Rival handles all routing and scaling automatically. You do not configure servers, set concurrency limits, or manage capacity. If your tool gets called frequently, the platform handles it. If it sits idle for weeks and then gets a burst of calls, that works too.
What happens when a tool is invoked
From a user’s perspective, the lifecycle of a single execution looks like this:
1. The request arrives
A caller sends a POST request to the invocation endpoint with their API key in the Authorization header, the function ID and version in the URL, and the input payload in the request body.
2. Rival validates the request
Before your code runs, the platform checks four things:
- API key - is the key valid and does it belong to an organization with access to this tool?
- Balance - does the organization have enough credits to pay for this execution?
- Function ID - does this tool exist?
- Version - does the requested version exist?
If any of these checks fail, the request is rejected immediately with an appropriate error code and your code never runs.

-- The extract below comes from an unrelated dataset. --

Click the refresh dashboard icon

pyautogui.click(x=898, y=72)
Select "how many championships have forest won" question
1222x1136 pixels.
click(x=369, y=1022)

Importantly, a rejected request is not charged.
3. Your handler runs
Once validation passes, Rival runs your tool’s handler with the input payload injected as the event argument. Your code executes and returns a response object containing a statusCode and a body.
4. The result is returned and logged
The platform sends the response back to the caller and logs the execution - recording the input, output, credits consumed, and status. The log is immediately visible in your analytics dashboard.
Error conditions
Not every execution completes successfully. The platform distinguishes between several types of failure:
401 Unauthorized - the API key is missing or invalid. The request is rejected before any processing occurs.
402 Payment Required - the organization does not have enough credits. Execution is blocked and no charge is made. Top up your balance from Settings → Billing in Dashboard.
404 Not Found - the function ID or version does not exist. Check that you are using the correct values from the tool’s detail page.
408 Timeout - your handler ran longer than the configured timeout limit. The execution is terminated, and the caller receives a timeout response. Timeout executions are not charged.
500 Handler Error - your handler threw an uncaught exception. The platform catches it, returns a 500 status code in the response body, and logs the error. The execution is charged because your code did run.
What you do not manage
Rival abstracts away the infrastructure so you can focus on building. You do not manage:
- Server provisioning or capacity planning
- Scaling or load balancing
- Execution isolation between users
- Credit accounting and billing logic
- Execution logging and retention
All of that is handled by the platform. Your job is to write a handler that takes an input and returns an output.